At the festival, Ahmed and Zamindar brought together academics, activists, and filmmakers to discuss this recent revival and place it in a broader political context. “How should we think about this reemergence? What forms of censorship and regulation are still occurring in Pakistan? These were some of the questions that we had,” Ahmed said.

Khoosat, however, took issue with the term “revival.”

“We are not trying to revive the formula or the mainstream that existed before the temporary death of Pakistani cinema,” he said. “What we are trying to rejuvenate is a cinema-going culture.
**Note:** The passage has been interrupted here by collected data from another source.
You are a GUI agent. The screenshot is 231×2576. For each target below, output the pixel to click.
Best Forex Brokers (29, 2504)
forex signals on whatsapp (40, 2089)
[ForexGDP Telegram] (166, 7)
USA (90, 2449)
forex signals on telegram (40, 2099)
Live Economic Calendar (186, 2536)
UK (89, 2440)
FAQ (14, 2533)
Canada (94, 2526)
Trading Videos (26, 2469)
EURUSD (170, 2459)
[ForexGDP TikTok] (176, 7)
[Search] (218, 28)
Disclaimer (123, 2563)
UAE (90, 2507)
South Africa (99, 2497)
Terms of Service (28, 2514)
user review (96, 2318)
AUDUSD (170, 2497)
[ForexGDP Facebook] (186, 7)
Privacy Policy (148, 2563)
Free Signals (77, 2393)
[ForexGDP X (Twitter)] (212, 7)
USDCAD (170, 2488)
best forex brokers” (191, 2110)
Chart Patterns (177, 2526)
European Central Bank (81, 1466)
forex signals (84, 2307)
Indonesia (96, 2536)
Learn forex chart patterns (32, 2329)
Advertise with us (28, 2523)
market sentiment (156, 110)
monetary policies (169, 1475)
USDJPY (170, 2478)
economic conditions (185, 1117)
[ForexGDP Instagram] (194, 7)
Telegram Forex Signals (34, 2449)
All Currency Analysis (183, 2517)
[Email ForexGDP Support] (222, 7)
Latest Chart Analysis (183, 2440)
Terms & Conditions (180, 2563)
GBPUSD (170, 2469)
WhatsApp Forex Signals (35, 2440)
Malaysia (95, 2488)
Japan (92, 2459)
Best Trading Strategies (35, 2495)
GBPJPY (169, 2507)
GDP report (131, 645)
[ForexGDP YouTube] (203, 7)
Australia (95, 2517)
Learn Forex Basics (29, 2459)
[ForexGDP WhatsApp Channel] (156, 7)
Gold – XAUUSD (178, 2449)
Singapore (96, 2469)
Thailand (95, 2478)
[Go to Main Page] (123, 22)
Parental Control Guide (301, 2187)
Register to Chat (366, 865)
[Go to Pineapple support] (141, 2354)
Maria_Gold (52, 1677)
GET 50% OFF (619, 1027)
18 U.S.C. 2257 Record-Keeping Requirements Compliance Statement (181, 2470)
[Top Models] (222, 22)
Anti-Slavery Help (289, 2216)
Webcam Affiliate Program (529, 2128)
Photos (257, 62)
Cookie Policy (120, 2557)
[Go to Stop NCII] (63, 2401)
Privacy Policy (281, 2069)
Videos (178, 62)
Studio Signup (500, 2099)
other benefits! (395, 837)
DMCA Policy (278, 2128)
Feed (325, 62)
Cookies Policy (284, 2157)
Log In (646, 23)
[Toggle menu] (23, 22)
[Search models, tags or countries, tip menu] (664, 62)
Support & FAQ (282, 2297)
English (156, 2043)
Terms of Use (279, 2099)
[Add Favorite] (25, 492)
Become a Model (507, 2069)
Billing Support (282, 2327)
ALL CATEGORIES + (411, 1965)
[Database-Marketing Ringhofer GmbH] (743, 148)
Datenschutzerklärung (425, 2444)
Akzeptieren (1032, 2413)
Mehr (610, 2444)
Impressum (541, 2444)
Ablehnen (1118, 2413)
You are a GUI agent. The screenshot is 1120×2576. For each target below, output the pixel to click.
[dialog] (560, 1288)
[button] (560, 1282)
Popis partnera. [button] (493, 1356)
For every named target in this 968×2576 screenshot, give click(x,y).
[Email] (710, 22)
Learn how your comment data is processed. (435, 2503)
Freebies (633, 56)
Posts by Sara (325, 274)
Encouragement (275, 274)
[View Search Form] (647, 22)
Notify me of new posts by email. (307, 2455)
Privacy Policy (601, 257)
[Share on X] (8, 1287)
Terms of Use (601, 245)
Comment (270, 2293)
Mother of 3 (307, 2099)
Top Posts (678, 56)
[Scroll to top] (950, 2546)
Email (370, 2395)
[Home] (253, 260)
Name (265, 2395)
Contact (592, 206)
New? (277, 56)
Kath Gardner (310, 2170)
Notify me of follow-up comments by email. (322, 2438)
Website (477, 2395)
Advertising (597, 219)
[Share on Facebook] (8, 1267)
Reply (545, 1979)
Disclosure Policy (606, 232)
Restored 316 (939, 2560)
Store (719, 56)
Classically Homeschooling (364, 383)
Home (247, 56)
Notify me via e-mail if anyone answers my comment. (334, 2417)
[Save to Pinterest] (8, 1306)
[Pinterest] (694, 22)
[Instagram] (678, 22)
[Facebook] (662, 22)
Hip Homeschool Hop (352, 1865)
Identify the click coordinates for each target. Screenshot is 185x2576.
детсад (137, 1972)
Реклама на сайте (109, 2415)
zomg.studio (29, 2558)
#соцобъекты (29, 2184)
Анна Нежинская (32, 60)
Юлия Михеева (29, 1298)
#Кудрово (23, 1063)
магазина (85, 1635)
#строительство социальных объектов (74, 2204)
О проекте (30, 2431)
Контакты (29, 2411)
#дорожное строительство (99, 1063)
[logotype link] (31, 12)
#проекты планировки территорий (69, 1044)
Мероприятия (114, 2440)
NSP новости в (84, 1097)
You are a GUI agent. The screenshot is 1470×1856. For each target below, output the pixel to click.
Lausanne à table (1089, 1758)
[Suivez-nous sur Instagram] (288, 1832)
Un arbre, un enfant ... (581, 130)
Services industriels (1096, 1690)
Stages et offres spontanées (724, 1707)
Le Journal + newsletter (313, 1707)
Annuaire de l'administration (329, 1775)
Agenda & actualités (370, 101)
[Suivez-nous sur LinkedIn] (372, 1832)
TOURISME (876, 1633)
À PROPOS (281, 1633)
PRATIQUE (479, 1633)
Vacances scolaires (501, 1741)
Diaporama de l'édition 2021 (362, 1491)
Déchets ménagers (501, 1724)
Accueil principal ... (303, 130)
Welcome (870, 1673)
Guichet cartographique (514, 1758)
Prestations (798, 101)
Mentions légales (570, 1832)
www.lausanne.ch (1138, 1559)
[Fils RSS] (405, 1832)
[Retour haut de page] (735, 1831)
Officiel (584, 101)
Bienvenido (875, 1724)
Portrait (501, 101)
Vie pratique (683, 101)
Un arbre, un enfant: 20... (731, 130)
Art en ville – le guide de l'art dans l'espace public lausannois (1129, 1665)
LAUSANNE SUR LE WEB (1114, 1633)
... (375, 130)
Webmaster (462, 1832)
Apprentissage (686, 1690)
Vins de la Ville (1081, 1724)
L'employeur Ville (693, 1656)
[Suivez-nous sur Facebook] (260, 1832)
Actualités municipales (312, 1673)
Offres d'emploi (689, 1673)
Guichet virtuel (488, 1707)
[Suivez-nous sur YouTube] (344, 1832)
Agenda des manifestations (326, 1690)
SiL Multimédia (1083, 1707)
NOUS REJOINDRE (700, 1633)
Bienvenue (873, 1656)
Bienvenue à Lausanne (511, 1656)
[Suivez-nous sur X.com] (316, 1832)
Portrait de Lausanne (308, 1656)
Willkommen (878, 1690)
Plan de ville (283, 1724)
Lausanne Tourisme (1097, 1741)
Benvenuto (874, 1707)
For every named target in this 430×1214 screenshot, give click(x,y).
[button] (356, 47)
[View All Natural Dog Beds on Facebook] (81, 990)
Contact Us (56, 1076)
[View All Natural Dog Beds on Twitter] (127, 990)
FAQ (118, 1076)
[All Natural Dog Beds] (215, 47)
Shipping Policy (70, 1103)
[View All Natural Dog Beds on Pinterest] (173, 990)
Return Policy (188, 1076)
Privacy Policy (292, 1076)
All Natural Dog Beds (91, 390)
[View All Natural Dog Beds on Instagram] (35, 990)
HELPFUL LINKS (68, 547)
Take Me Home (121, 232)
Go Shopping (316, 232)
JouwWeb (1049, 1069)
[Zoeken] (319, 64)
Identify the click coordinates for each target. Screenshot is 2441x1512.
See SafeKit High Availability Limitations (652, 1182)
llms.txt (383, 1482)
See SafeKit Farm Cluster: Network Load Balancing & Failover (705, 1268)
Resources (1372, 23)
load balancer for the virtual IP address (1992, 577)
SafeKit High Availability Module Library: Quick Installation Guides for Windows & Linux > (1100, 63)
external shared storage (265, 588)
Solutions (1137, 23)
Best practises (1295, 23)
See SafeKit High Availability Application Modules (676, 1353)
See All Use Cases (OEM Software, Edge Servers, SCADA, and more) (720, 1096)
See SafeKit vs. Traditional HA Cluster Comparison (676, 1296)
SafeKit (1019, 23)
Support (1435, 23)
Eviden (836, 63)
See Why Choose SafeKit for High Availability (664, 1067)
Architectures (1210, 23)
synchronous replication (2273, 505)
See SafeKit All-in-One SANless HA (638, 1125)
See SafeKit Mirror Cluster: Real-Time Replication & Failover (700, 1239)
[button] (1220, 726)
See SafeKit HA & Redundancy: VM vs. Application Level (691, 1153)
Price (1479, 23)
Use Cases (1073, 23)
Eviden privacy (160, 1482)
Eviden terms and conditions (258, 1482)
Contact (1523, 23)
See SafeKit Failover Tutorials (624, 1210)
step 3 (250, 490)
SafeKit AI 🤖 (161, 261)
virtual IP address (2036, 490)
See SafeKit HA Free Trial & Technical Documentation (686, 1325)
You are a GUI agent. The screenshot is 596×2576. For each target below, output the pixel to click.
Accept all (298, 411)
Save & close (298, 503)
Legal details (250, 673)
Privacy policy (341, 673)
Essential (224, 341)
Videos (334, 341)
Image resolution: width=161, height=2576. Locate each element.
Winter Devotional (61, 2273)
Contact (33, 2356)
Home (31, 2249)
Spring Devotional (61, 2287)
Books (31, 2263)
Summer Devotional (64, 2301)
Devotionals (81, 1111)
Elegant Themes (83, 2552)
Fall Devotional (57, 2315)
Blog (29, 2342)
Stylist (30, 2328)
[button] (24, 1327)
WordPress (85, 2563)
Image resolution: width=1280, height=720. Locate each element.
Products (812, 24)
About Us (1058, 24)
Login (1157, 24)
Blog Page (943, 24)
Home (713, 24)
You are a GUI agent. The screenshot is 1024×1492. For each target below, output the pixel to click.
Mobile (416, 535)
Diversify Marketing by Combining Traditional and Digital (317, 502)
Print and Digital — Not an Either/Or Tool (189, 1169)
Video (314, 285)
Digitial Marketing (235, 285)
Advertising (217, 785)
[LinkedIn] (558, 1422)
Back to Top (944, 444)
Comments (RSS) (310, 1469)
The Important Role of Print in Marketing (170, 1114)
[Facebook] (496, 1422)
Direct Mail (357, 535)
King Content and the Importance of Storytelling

In terms of the kind of films that are now coming out, they are a completely new language.”

Khoosat said he hopes that, in coming years, Pakistan’s movie-going population will grow more socioeconomically diverse—currently, only the wealthy can afford to go to the movies. “They’ve recreated cinema spaces in Pakistan, but they’ve followed the international patterns of making multiplexes, so it’s not affordable entertainment,” Khoosat said.

The festival itself reflected the socioeconomic tilt of the Pakistani film industry. Mustafa Samdani, the festival coordinator, said he was disappointed by the attendees’ homogeneity.

“It was mostly well-educated professionals and their families,” he said. “I’d been hoping for taxi drivers. I invited the guy who delivered food [for the event], but he never showed up.”